(Stored records)

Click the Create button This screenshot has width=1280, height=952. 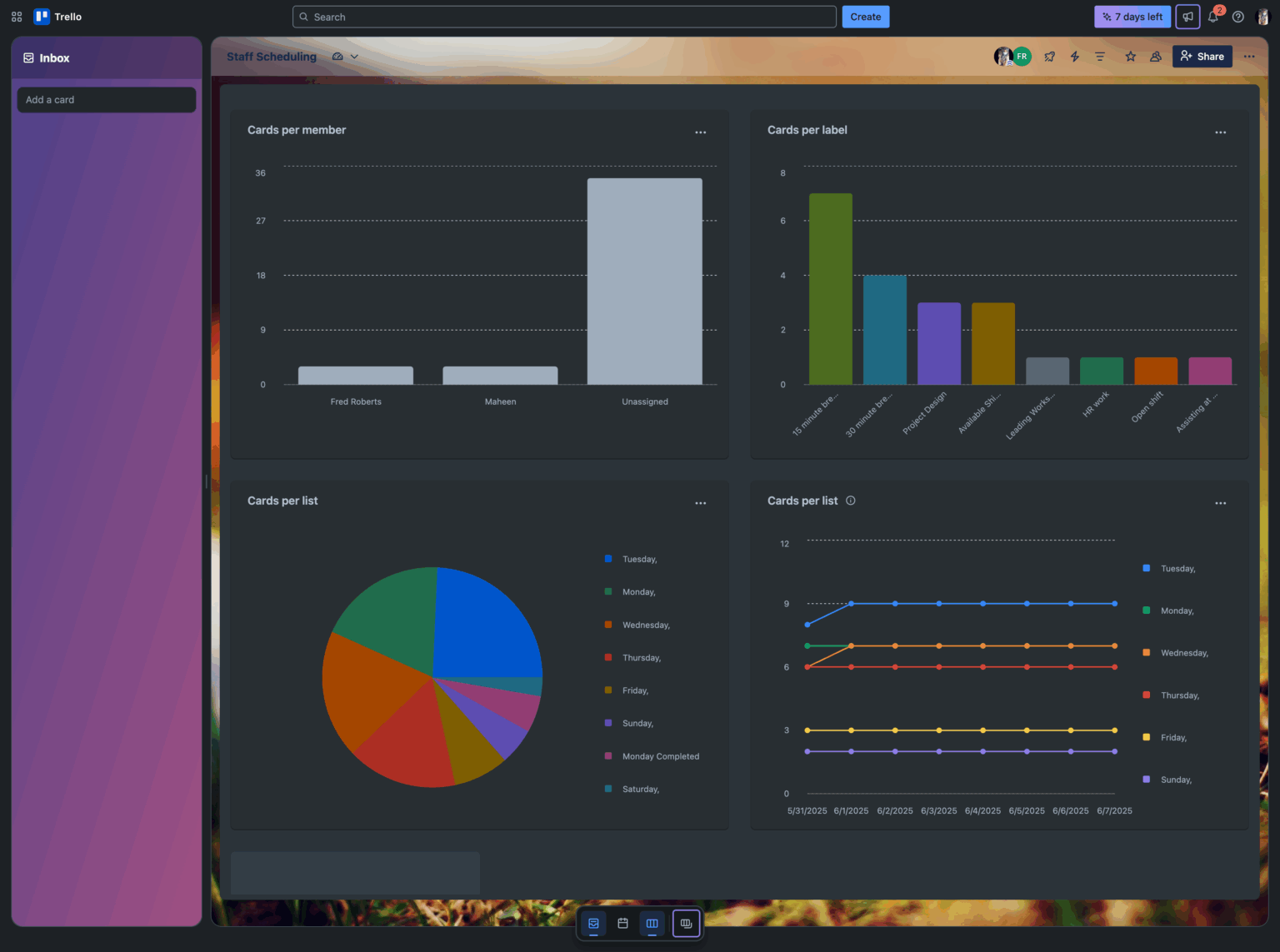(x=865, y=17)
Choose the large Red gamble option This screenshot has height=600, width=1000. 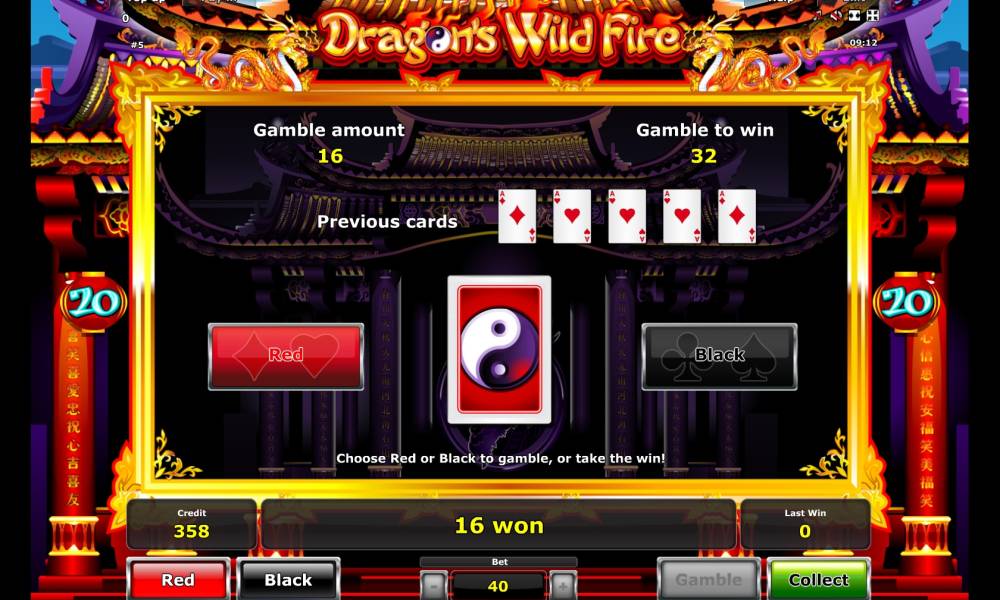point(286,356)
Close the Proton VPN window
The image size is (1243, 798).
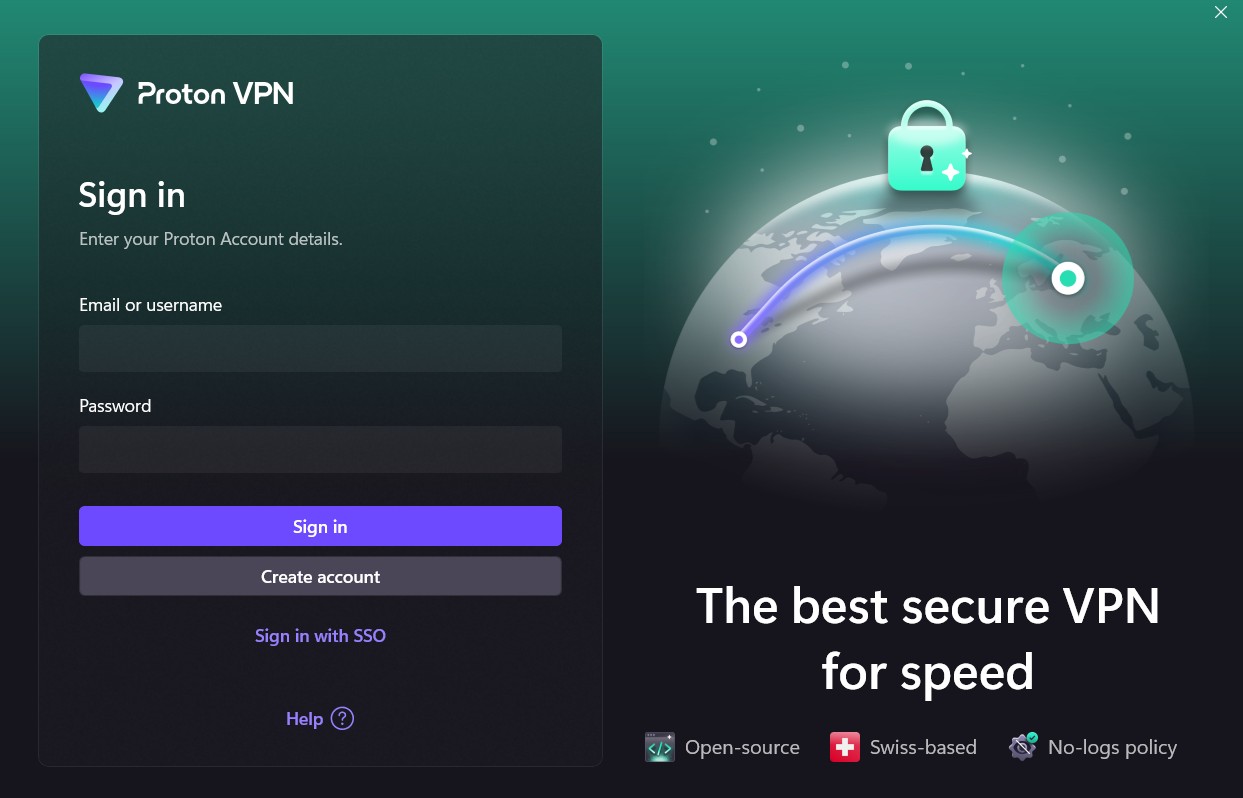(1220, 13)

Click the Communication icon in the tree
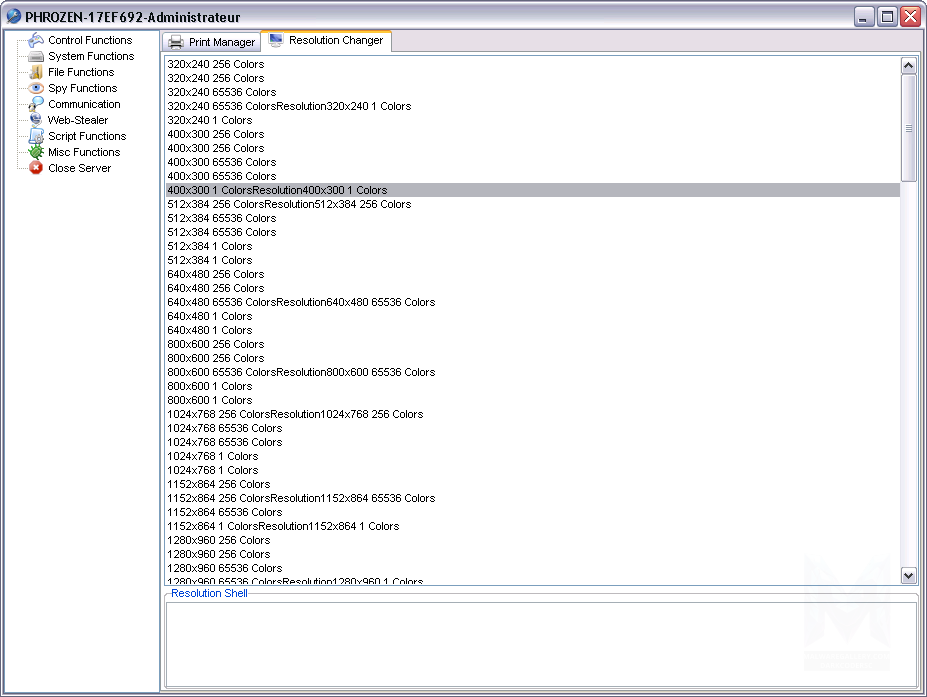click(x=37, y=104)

## WORK TASK
Pictures stay out. Return exactly the lines from the one with "The image size is (1243, 798)." through the last line of the data.

## TASK OUTPUT
The image size is (1243, 798).
(1220, 13)

Click the Communication icon in the tree
click(x=37, y=104)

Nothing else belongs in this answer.